This national confusion is attributable to the length of time we took getting into this historical can of worms in the first place. When half the country can convincingly argue either side of the same issue, the issue itself is conflicted. Whatever the viable options were, in hindsight, the world did not exercise them when it had them. Whatever operative principles we failed to identify ten years ago, still fail to guide our thinking today.

If Americans had a penchant for debating the Emmy awards or the Phillies game when we might have debated exotic place name situations like Afghanistan and Iraq, well, where were the French and Germans? Once again, prior paralysis does not disqualify us from taking any action whatsoever.
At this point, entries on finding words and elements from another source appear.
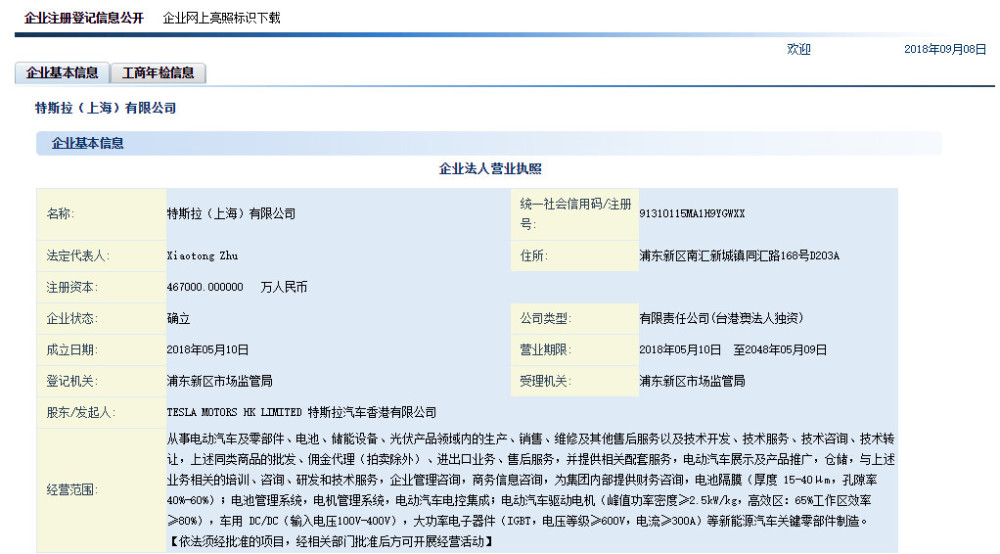
Task: Switch to the 工商年检信息 tab
Action: [x=158, y=73]
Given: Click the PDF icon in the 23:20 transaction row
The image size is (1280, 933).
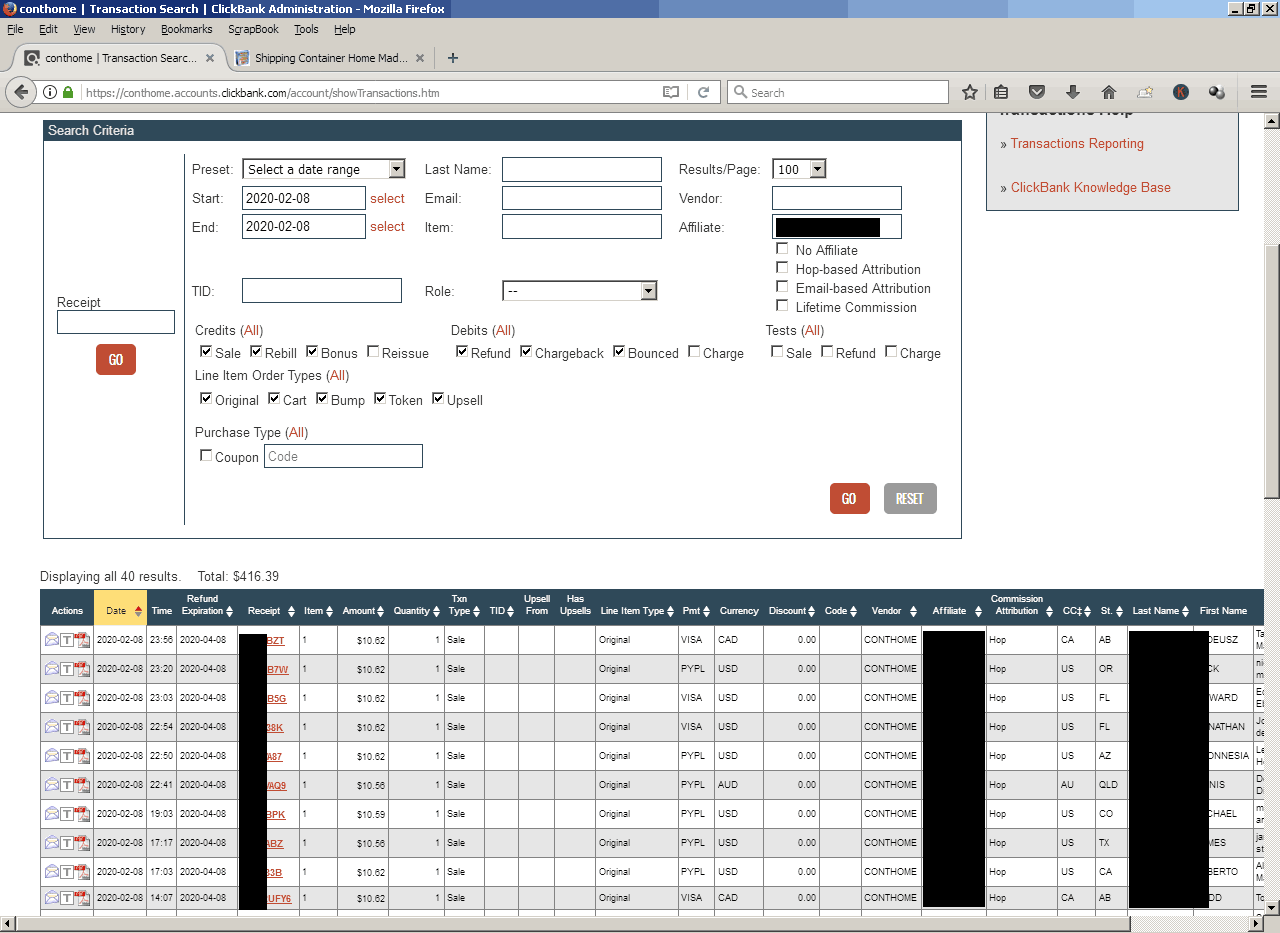Looking at the screenshot, I should pos(83,669).
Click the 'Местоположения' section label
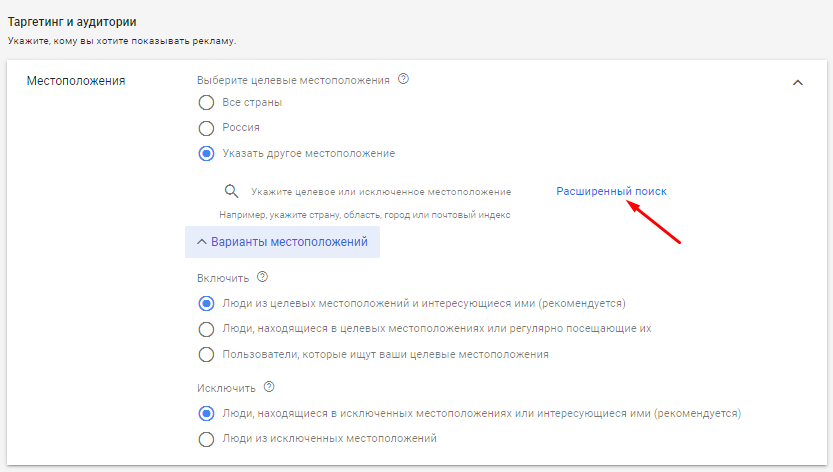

Let us hope for a swift, just and conclusive end to the invasion. Let us hope for a safe return for our men and women in the Armed Forces. And let us hope for a brighter, safer and freer future for Iraqi citizens.

War protest movements have been an eternal disappointment and irritation, haven’t they? Lacking the courageous dignity of a Ghandi or Dr. Martin Luther King, the jerks who block streets and bridges just don’t get it. It isn’t just Washington that’s learned nothing new in forty years.

Peaceful protest is a civil liberty to be protected at all costs. When pacificists condone violence from within their ranks, they are endorsing the very tactics they protest, and chipping away at the foundations of the liberty they exercise, by cheapening it to the point of public revulsion. Blocking one’s fellow citizens from driving to work, or entering their workplace buildings, “because people are dying, folks” is the epitome of hypocritical arrogance.

While we know of conscientious objectors who probably do not condone civic violence, hangover tactics of the 1960’s remain a guarantee that no thinking person who is undecided will be swayed.

I have many issues with this war, but swiftly dispatching Saddam Hussein and his terrorist apparatus isn’t one of them. Praise the level-headed of whatever persuasion, and pass the ammunition.